One FPGA design I did was a 100MHz scope and a 100MHz counter with and external delay to measure 20pS.

That was a fun one. Not to mention the 20MHz amp that was in it... In general I would not recommend programable logic unless you need a lot of specialized stuff. Generic I/O can be handled by shift registers.

D.

 

[Blueteeth]

Microcontrollers are a much more general tool - for hobbyists they're an acceptable solution nearly all the time, because the types of high-speed, tons-of-parallel-IO applications where CPLDs/FPGAs/etc are necessary are not very common in hobby projects.

Couldn't have put it better myself. I knocked up a CPLD (2x lattice mach4's 64 MC's) dev board before I started with microcontrollers, and now it hardly ever gets used. Microcontrollers have memory, they can do mathematical operations and are just easier to configure for 99% of hobby projects. As evandude pointed out, CPLD's/FPGA's are really for highspeed parallel logic. Also, CPLD's are more expensive than micro's, which I tend to use for almost anything nowdays.

An example of an app where I couldn't find a micro that could do the job was a little digital RF link I did for uni. It required hamming encoding, and decoding....at 5MB/s. A microcontroller, aside from the 16-bit ones with single cycle multipiers couldn't not do this at anywhere near that speed. The CPLD did it brilliantly, and I also had 'room' for a ultra reliable manchester decoder, CRC error check, and error counter....all in pure hardware.

Interestingly though, I still find that CPLD's do have their place for the hobbyist. Because they are so damn configurable, you're not limited by data bus width, so you can use them to 'simulate' the interface of a device (say an SPI DAC or something) and test microcontroller circuits. And some projects I've done have shown that a combination of micro and CPLD's can be extremely powerful.
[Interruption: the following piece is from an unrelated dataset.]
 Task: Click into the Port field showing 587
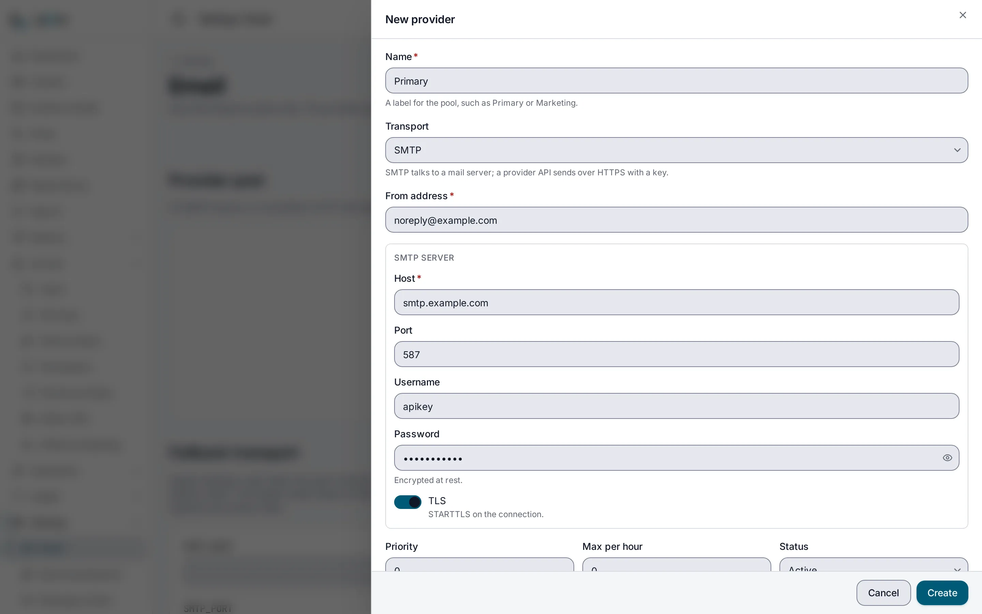click(x=676, y=354)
With the memory, mathematical functions, look up tables, and peripherals of a cheap microcontrollers, but with the added benefit of very fast, and rather complicated logic. Things like the PHY layer of a comms protocol (PIC + CPLD = USB/can/spi/I2S). Dedicated hardware has its place. Another benefit is the sheer number of I/O's on a CPLD. Its easy to add a small, addressable serial interface in logic, giving the 'ol PIC 32 extra I/O's, or...extra custom peripherals (VERY handy).

Sorry to just 'reinforce' evandudes post, but thats my experience with them. Expensive for what they are, but if you need lots and lots of CMOS/TTL logic IC's on your design, then they can replace all of those with one chip, and allow modification of the design 'in system'.

Blueteeth

 

[andy257]

excellent answers guys, thanks for the information. I am quite happy expanding my knowledge with microcontrolelrs atm but like i said, in my previous post, i am studying CPLD at uni so will no doubt have to get my hands dirty with them.

thanks

Andy

 

[Nigel Goodwin]

excellent answers guys, thanks for the information. I am quite happy expanding my knowledge with microcontrolelrs atm but like i said, in my previous post, i am studying CPLD at uni so will no doubt have to get my hands dirty with them.

As suggested, they have their uses - but for most purposes a micro-controller is far more useful - but when you really need a CPLD, you'll be wanting to do something way beyond the capabilities of a micro-controller.